Chlorophyll has become an increasingly popular supplement in recent years due to its potential health benefits. Some of the claims about chlorophyll include improved heart health, anti-cancer effects, detoxification, and increased energy. While more research is still needed, initial studies show promise for this green plant pigment.

One popular way to consume chlorophyll is in liquid form as a juice or smoothie. Making chlorophyll juice at home is relatively simple. The main ingredients you need are a source of chlorophyll (such as spinach or wheatgrass), fruit, and a blender or juicer.

Benefits of Chlorophyll

Before getting into the details of how to make chlorophyll juice, let’s look at some of the proposed benefits of chlorophyll:

  • Antioxidant effects – Chlorophyll contains antioxidants that help neutralize free radicals and reduce oxidative damage in the body.
  • Anti-inflammatory – Studies suggest chlorophyll may help reduce inflammation, which is linked to chronic diseases.
  • Detoxification – Chlorophyll can bind to toxins and help remove them from the body.
  • Heart health – Chlorophyll may help lower LDL (bad) cholesterol and blood pressure.
  • Cancer prevention – Early research indicates chlorophyll may block carcinogens and limit cancer cell growth.
  • Increased energy – The nutrients in chlorophyll can help increase energy levels.

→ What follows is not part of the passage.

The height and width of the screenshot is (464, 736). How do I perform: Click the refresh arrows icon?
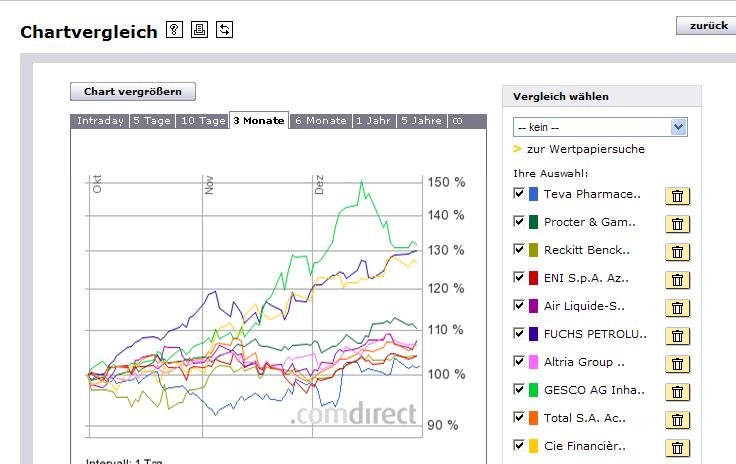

While promising, more human studies are needed to confirm many of chlorophyll’s health claims. However, it is likely safe for most people and may provide an extra health boost along with a balanced diet.

Choosing Your Chlorophyll Source

There are several good options for getting chlorophyll into your juice or smoothie:

  • Spinach – Spinach is one of the most chlorophyll-rich foods. It has a milder flavor than other greens.
  • Wheatgrass – Wheatgrass is the young grass shoots of the wheat plant. It has very high chlorophyll content.
  • Alfalfa – Alfalfa sprouts have decent chlorophyll levels and add a bean-like flavor.
  • Parsley – Parsley is another herb that is high in chlorophyll.
  • Chlorella – Chlorella is a type of green algae. You can find it in powder or supplement form.
  • Spirulina – Spirulina is a blue-green algae that also supplies chlorophyll.

For simplicity, spinach or wheatgrass are good choices for homemade chlorophyll juices. Alfalfa sprouts, parsley, chlorella, and spirulina also work if you want to experiment with different flavors.

Choosing a Fruit Base

Chlorophyll has a grassy, earthy taste. Combining it with fruit can help offset the strong green flavor and make it more palatable as a juice or smoothie. Good fruit choices include:

  • Apples – Add sweetness and mellow out the green flavor.
  • Citrus fruits like oranges, grapefruit, or lemon – Help mask bitterness and add vitamin C.
  • Berries like strawberries, blueberries, raspberries – Provide sweetness without overpowering the chlorophyll.
  • Pineapple – Pineapple complements the taste of greens nicely.
  • Grapes – Grapes add a touch of sweetness without being overpowering.
  • Bananas – Use bananas for a creamy texture in smoothies.

Experiment to find your own favorite fruit combinations with chlorophyll. The amounts can be adjusted to suit your tastes as well.

Choosing a Liquid Base

You can use water or juice as the liquid when making chlorophyll juice. Some options include:

  • Water – Plain water works well and doesn’t add extra flavors.
  • Coconut water – For a lower calorie option than juice.
  • Green tea – Adds antioxidants like EGCG that may complement chlorophyll.
  • Vegetable juice – Carrot, celery, beet, or tomato juice provide nutrients.
  • Fruit juice – Orange, apple, or pineapple juice can be used.
  • Nut milk – Almond milk, soy milk, etc. work for smoothies.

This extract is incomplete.